21. Aesthetics / B. Nature of Art / 6. Art as Institution
For Hegel the importance of art concerns the culture, not the individual [Hegel, by Eldridge]
     Full Idea: Hegel locates the significance of art in its role in cultural life in general, not in relation to the psychological needs of individuals.
     From: report of Georg W.F.Hegel (Lectures on Aesthetics [1826]) by Richard Eldridge - G.W.F. Hegel (aesthetics) 1
     A reaction: I'm beginning to see that art is a wonderful focus and test case for political attitudes. Roughly, liberalism focuses on individual responses, but more societal views (from right and left) see it in terms of role in the community. Which are you?
21. Aesthetics / C. Artistic Issues / 6. Value of Art
The purpose of art is to reveal to Spirit its own nature [Hegel, by Davies,S]
     Full Idea: According to Hegel, the goal of art was to serve as a phase in a process by which Spirit would come to understand its own nature.
     From: report of Georg W.F.Hegel (Lectures on Aesthetics [1826]) by Stephen Davies - The Philosophy of Art (2nd ed) 2.7
     A reaction: I try very hard to understand ideas like this. Really really hard. However, since I see little sign of 'Spirit' really understanding its own nature, I'm guessing that the project is not going well.
The main purpose of art is to express the unity of human life [Hegel]
     Full Idea: Art's primary function, for Hegel, is to give expression to the unity and wholeness of life - especially human life - that the contingencies of everyday existence frequently conceal.

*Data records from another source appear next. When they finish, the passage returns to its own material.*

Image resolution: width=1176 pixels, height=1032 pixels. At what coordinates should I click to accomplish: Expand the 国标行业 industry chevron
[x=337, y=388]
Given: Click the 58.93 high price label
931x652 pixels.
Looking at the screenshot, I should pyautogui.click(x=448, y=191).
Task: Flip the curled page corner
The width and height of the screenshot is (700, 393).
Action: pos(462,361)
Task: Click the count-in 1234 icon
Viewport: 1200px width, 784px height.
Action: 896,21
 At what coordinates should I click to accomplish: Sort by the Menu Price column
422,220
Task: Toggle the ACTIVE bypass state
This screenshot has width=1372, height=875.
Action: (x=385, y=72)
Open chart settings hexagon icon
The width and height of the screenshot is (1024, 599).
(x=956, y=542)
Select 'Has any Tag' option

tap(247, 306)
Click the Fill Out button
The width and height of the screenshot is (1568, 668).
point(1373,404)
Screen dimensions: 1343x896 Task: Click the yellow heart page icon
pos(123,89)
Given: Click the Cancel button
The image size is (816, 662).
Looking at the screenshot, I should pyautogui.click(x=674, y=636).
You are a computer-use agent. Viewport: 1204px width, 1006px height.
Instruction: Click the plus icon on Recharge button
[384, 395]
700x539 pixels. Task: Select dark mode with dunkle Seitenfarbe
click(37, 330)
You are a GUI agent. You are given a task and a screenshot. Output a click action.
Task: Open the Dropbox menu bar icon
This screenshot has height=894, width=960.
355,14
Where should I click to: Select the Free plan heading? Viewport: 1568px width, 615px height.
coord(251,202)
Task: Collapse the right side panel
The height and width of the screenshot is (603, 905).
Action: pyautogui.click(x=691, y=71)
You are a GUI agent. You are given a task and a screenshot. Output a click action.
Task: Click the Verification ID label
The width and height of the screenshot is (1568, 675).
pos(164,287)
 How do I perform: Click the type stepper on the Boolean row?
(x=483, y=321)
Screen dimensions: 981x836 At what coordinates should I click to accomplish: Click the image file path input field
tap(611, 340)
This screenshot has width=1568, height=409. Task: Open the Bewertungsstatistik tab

     From: Georg W.F.Hegel (Lectures on Aesthetics [1826]), quoted by Stephen Houlgate - An Introduction to Hegel 09 'Beauty'
     A reaction: I don't find the view that human life is 'unified' and 'whole' vary illuminating, and I have no objection to art which reflects the fragmentary and unstable aspects of life. I suspect Hegel would just prefer it if life were a unity.
Art forms a bridge between the sensuous world and the world of pure thought [Hegel]
     Full Idea: Spirit generates out of itself works of fine art as the first reconciling middle term between pure thought and what is merely external, sensuous and transient - between finite natural reality and the infinite freedom of conceptual thinking.
     From: Georg W.F.Hegel (Lectures on Aesthetics [1826], p.8), quoted by Richard Eldridge - G.W.F. Hegel (aesthetics)
     A reaction: This apparently says that there is necessarily an intellectual and conceptual component in art. This means little to me. Does he include portraits? Dutch domestic scenes? Would photography qualify?
28. God / B. Proving God / 3. Proofs of Evidence / b. Teleological Proof
God's eternal power and deity are clearly seen in what has been created [Paul]
     Full Idea: From the creation of the world God's invisible nature, namely his eternal power and deity, are clearly perceived in the things that have been made.
     From: St Paul (06: Romans [c.55], 19-21), quoted by Brian Davies - Introduction to the Philosophy of Religion
     A reaction: St Paul says that for this reason the Gentiles are 'without excuse' for not believing (which means they are in trouble if Christians ever gain political power). Davies says it is unusual to find an argument for God's existence in the Bible.